Choi Karam, Oh Tae Jung, Lee Jung Chan, Kim Myungjoon, Kim Hee Chan, Cho Young Min, Kim Sungwan
Interdisciplinary Program for Bioengineering, Graduate School, Seoul National University, Seoul, Korea.
Department of Internal Medicine, Seoul National University College of Medicine, Seoul, Korea.; Department of Internal Medicine, Seoul National University Bundang Hospital, Seongnam, Korea.
J Korean Med Sci. 2016 Feb;31(2):231-9. doi: 10.3346/jkms.2016.31.2.231. Epub 2016 Jan 26.
Although various basal-bolus insulin therapy (BBIT) protocols have been used in the clinical environment, safer and more effective BBIT protocols are required for glucose control in hospitalized patients with type 2 diabetes (T2D). Modeling approaches could provide an evaluation environment for developing the optimal BBIT protocol prior to clinical trials at low cost and without risk of danger. In this study, an in-silico model was proposed to evaluate subcutaneous BBIT protocols in hospitalized patients with T2D. The proposed model was validated by comparing the BBIT protocol and sliding-scale insulin therapy (SSIT) protocol. The model was utilized for in-silico trials to compare the protocols of adjusting basal-insulin dose (BBIT1) versus adjusting total-daily-insulin dose (BBIT2). The model was also used to evaluate two different initial total-daily-insulin doses for various levels of renal function. The BBIT outcomes were superior to those of SSIT, which is consistent with earlier studies. BBIT2 also outperformed BBIT1, producing a decreased daily mean glucose level and longer time-in-target-range. Moreover, with a standard dose, the overall daily mean glucose levels reached the target range faster than with a reduced-dose for all degrees of renal function. The in-silico studies demonstrated several significant findings, including that the adjustment of total-daily-insulin dose is more effective than changes to basal-insulin dose alone. This research represents a first step toward the eventual development of an advanced model for evaluating various BBIT protocols.

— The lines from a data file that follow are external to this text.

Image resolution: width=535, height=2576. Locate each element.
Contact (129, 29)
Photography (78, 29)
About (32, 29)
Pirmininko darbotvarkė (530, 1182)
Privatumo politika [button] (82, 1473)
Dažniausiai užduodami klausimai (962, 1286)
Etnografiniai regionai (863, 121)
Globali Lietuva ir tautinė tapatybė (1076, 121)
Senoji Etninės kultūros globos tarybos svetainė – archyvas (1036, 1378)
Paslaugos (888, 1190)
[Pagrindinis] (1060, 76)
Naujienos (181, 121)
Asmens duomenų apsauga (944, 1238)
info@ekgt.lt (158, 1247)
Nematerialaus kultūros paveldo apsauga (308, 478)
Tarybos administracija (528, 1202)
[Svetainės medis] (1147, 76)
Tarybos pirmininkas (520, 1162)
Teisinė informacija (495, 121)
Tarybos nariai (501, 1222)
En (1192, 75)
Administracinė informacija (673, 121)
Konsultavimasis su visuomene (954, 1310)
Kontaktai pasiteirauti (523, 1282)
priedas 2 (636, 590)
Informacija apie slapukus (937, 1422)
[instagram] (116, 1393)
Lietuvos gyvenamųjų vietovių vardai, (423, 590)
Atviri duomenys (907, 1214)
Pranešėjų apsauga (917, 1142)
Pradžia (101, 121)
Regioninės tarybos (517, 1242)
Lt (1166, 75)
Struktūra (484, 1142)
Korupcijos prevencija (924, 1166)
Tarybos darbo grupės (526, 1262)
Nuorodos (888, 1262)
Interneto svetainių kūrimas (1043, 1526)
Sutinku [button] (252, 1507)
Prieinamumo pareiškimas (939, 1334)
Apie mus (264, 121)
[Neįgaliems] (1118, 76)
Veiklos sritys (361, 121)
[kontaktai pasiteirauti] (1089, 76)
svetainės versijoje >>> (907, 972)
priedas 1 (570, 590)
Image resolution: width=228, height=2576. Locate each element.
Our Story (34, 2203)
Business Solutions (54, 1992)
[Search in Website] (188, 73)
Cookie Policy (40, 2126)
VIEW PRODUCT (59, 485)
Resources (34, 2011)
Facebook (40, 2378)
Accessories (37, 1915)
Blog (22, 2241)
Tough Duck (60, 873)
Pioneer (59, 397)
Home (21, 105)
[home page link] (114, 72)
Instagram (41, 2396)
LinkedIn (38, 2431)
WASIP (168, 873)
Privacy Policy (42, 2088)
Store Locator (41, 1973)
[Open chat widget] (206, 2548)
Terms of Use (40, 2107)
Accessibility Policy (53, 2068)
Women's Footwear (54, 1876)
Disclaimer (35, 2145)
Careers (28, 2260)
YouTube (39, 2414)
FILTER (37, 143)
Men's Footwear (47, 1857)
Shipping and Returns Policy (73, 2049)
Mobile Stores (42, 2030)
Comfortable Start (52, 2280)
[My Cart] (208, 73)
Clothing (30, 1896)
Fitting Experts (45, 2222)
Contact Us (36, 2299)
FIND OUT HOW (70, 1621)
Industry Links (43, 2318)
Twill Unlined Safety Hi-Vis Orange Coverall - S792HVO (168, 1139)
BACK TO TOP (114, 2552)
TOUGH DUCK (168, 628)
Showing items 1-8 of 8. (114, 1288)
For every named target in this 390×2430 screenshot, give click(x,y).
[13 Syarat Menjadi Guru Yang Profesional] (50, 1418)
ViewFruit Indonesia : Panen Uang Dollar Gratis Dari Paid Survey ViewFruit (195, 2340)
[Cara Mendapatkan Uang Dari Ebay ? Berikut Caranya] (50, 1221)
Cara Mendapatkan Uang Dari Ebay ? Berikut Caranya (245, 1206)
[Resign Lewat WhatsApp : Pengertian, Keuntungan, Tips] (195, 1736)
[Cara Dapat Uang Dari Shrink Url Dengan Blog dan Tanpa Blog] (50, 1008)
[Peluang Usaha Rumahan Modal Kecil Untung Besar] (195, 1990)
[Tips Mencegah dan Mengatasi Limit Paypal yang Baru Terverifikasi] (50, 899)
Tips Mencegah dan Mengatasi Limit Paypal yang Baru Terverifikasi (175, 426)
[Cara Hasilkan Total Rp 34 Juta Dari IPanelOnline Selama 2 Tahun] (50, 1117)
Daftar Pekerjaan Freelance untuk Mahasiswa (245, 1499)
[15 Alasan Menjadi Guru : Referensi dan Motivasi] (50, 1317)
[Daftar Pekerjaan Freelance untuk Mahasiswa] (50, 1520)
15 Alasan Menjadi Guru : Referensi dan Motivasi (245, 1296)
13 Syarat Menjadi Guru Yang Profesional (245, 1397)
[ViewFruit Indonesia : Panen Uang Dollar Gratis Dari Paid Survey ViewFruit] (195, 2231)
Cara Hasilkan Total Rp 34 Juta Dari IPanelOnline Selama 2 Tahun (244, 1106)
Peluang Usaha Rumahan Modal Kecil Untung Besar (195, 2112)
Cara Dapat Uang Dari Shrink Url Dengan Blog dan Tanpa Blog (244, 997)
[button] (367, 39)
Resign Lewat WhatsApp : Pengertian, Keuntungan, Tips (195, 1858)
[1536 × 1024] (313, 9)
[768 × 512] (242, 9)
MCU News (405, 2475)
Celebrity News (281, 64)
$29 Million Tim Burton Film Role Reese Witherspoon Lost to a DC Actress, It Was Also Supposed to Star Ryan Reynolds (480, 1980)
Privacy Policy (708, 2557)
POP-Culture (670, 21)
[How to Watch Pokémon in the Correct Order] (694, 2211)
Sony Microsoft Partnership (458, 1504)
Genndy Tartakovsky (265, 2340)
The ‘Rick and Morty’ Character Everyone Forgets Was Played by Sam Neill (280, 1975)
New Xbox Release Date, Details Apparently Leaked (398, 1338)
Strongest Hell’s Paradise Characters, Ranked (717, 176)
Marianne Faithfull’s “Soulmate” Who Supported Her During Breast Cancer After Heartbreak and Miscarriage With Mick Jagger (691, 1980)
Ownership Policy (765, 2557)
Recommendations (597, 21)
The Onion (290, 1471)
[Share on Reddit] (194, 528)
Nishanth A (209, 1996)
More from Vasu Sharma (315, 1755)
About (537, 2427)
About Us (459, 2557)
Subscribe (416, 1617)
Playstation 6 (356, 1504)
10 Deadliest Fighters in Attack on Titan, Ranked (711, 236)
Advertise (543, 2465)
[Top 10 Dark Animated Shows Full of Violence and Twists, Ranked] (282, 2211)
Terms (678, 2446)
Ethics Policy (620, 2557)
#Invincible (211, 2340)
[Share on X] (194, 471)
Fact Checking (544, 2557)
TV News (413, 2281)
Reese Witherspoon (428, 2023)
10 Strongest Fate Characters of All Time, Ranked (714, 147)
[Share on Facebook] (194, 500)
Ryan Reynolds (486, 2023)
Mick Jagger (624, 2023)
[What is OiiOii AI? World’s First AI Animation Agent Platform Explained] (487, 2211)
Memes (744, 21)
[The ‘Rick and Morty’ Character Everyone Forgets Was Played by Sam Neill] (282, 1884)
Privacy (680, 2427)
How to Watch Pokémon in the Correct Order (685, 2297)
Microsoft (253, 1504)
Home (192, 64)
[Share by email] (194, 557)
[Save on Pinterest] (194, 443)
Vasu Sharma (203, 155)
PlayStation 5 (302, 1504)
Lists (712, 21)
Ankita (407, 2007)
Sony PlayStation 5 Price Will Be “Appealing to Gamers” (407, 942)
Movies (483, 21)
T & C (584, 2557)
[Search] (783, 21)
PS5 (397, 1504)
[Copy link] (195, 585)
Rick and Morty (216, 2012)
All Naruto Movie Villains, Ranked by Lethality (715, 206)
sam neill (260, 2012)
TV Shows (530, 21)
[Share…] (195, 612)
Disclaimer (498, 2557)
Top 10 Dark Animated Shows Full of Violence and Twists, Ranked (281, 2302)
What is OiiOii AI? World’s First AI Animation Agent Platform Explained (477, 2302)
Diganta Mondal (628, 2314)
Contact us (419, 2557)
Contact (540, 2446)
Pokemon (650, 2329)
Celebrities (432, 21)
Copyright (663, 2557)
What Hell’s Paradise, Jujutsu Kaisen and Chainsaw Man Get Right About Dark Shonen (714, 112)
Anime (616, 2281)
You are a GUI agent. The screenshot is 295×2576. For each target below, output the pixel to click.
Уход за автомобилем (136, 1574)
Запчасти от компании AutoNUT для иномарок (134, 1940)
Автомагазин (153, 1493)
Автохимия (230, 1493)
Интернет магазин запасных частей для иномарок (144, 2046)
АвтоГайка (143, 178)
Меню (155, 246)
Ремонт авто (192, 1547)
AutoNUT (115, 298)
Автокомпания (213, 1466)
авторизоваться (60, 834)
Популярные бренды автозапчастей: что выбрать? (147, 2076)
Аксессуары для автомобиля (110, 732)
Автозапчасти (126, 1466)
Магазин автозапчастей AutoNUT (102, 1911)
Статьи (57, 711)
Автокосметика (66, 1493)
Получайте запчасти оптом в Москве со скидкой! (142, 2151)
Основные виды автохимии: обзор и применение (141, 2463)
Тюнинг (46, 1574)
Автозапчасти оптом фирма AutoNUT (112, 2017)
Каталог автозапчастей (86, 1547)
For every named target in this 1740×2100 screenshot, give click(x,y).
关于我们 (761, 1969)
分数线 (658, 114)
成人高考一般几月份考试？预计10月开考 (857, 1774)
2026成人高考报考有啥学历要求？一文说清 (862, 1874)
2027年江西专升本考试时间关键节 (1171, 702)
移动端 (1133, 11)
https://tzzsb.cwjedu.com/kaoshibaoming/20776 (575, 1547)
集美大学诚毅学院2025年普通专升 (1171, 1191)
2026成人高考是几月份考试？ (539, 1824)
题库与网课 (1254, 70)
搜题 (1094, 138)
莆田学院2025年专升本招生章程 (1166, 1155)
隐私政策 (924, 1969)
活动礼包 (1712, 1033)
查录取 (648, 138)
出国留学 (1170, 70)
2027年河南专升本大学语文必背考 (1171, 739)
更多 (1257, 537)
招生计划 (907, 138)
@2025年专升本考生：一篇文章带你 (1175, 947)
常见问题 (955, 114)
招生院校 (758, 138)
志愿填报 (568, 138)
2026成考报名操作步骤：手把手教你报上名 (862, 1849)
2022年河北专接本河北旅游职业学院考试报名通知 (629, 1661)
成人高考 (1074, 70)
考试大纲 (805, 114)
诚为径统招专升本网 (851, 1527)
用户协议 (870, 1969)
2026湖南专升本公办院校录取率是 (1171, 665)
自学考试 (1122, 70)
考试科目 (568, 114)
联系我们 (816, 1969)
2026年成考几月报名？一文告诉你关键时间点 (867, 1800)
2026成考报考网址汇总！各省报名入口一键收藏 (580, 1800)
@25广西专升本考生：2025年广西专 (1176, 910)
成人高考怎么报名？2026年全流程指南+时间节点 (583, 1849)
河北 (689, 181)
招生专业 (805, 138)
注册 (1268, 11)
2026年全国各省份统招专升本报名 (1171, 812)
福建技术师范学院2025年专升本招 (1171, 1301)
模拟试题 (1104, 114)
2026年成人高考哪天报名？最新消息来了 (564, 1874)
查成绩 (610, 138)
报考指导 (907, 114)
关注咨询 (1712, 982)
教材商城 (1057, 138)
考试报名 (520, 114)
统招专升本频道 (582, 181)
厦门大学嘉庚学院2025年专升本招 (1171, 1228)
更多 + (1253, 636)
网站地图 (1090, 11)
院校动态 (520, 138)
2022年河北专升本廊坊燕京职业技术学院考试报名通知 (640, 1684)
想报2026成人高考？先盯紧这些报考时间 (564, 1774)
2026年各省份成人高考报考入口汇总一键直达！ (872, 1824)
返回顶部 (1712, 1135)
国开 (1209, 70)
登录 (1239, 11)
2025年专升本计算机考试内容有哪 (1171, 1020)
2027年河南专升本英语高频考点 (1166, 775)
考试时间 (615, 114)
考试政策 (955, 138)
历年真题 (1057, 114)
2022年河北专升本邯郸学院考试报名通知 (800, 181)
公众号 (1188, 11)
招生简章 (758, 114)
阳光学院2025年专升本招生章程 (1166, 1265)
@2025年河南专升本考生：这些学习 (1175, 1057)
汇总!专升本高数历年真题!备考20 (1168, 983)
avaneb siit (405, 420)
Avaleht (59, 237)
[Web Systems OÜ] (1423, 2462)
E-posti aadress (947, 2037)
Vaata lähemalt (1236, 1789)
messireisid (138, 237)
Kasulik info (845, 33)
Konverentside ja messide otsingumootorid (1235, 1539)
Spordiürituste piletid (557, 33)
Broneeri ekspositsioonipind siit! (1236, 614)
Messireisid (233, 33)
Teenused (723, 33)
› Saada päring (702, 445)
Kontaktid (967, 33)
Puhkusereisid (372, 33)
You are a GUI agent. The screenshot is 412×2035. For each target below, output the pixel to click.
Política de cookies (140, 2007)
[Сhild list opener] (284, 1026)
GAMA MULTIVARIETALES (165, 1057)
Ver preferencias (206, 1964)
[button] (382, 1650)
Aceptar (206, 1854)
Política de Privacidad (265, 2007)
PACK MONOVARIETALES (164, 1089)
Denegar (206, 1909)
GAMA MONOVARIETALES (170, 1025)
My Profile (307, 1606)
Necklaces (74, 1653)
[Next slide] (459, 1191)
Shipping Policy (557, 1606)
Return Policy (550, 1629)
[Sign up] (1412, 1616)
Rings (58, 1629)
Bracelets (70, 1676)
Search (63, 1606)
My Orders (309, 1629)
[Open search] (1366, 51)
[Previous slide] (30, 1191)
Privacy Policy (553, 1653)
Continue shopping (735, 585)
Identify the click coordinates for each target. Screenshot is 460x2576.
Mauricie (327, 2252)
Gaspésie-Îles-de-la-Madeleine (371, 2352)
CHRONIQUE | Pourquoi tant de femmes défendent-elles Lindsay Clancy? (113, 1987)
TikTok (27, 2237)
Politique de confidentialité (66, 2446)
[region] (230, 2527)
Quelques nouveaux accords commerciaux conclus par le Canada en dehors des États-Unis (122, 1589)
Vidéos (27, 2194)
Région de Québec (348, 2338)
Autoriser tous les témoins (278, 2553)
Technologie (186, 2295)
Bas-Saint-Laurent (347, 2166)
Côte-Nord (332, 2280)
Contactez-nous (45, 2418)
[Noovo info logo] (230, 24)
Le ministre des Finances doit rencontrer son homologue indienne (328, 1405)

尽管在临床环境中已使用了各种基础-餐时胰岛素治疗(BBIT)方案,但对于2型糖尿病(T2D)住院患者的血糖控制,仍需要更安全、更有效的BBIT方案。建模方法可以在临床试验之前以低成本且无危险风险的方式提供一个评估环境,用于开发最佳的BBIT方案。在本研究中,提出了一种计算机模拟模型来评估T2D住院患者的皮下BBIT方案。通过比较BBIT方案和胰岛素滑动剂量疗法(SSIT)方案对所提出的模型进行了验证。该模型用于计算机模拟试验,以比较调整基础胰岛素剂量的方案(BBIT1)与调整每日总胰岛素剂量的方案(BBIT2)。该模型还用于评估不同肾功能水平下两种不同的初始每日总胰岛素剂量。BBIT的结果优于SSIT,这与早期研究一致。BBIT2也优于BBIT1,可降低每日平均血糖水平并延长目标范围内的时间。此外,对于所有肾功能程度,使用标准剂量时每日总体平均血糖水平比使用减少剂量时更快达到目标范围。计算机模拟研究显示了几个重要发现,包括调整每日总胰岛素剂量比仅改变基础胰岛素剂量更有效。这项研究是朝着最终开发用于评估各种BBIT方案的先进模型迈出的第一步。